01.02.2012 Recueilli par Dominique Albertini – Liberation.fr
Un premier succès à l'exportation semble se dessiner pour le Rafale, avec la possible vente de 126 appareils à l'Inde. Le point sur l'industrie militaire française avec Renaud Bellais, économiste spécialiste de l'industrie de la défense.
Pourquoi le Rafale a-t-il tant tardé à trouver preneur à l'export ?
Cet avion est bien classé techniquement et opérationnellement. Son problème est que le marché de l'armement est très politique. En Corée du Sud ou à Singapour, il s'est heurté aux choix de ces
pays de privilégier leur partenariat de défense avec les Etats-Unis. Bien sûr, les considérations commerciales comptent aussi, même si on ne dispose pas de toutes les informations à ce sujet.
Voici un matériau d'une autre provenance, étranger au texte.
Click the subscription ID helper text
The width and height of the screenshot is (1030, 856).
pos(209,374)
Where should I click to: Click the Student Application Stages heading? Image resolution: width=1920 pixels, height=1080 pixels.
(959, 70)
Peut-être que l'effort de prix et les conditions de financement n'étaient pas suffisants, ou encore les transferts de technologie aux acteurs locaux.
Qu'est-ce qui a emporté la décision en Inde ?
Un peu comme les pays du Golfe, l'Inde cherche un équilibre géostratégique et industriel. Elle ne veut pas être dépendante des Russes ou des Américains. De plus, elle est un partenaire historique
de la France, équipée en avions Mirage depuis trente ans. Cette continuité est aussi un élément de sécurité pour elle.
L'exemple indien peut-il convaincre d'autres pays de s'équiper en Rafale ?
Il est certain que cela réduit les incertitudes d'autres acheteurs potentiels. Un avion, on l'achète pour vingt-cinq ou trente ans, pendant lesquels il faut une continuité dans la maintenance
technique. Le fait que l'Inde soit équipée en Rafale garantit que, même dans l'éventualité où la France cesserait un jour de le produire, un autre pays aura les compétences techniques pour
assurer cet entretien.
Pourquoi est-il si important de vendre le Rafale à l'étranger ?
Depuis les années 1970, cette stratégie d'exportation vise à pérenniser l'outil industriel. Les besoins de la France sont de très faible volume. Le nouveau programme d'équipement n'arrivera pas
avant 2025-2030. Pour préserver les compétences du constructeur Dassault d'ici-là, il faut exporter.
Dans ces conditions, il ne fallait donc pas croire le ministre Gérard Longuet quand il menaçait d'interrompre la production si le Rafale ne trouvait pas preneur
?
Il me semble qu'il s'agissait plus d'un message à Dassault. Un moyen de lui dire : soyez plus souples à l'exportation, arrêtez de faire du chantage à l'Etat. Il n'est pas dans l'intérêt de l'Etat
d'interrompre la production. D'autant que Longuet a une vraie vision industrielle. Je ne pense pas qu'il soit prêt à sacrifier quarante ans d'investissements dans une technologie de pointe.
Quel est le poids de la France sur le marché mondial de l'armement ?
Elle fluctue entre la 4e et la 5e place au classement des exportateurs, derrière les Etats-Unis, la Russie, la Grande-Bretagne et l'Allemagne. A son arrivée au ministère de la Défense, en 2007,
Hervé Morin avait fixé l'objectif d'un doublement des exportations d'armes, de 4,5 à 9 milliards d'euros. Il s'agissait de compenser la baisse des commandes nationales, en portant les
exportations à 50% de l'activité. Celles-ci ont fortement augmenté jusqu'à 2010, profitant des besoins de pays dont les équipements remontaient aux années 1980. Mais elles sont retombées près de
leur point de départ l'an dernier. La crise a fait baisser les dépenses militaires, tandis que les Américains se sont montrés, eux aussi, de plus en plus agressifs à l'export.
La France a-t-elle la bonne approche dans ces négociations d'Etat à Etat ?
Pendant longtemps, l'appareil d'Etat n'a pas eu de vision marchande dans le domaine. La perspective était opérationnelle plutôt que technologique et industrielle. Depuis 2000, beaucoup d'efforts
ont été faits pour une approche plus globale. Nicolas Sarkozy a mis en place une logique de «war room», coordonnant les acteurs de Bercy, de la Défense et des Affaires étrangères.
Qui sont ses principaux clients ?
D'abord les pays européens. Dans le reste du monde, les pays du Golfe, la Russie, de plus en plus, et l'Inde. Et de nouveaux partenaires : l'Australie et la Corée.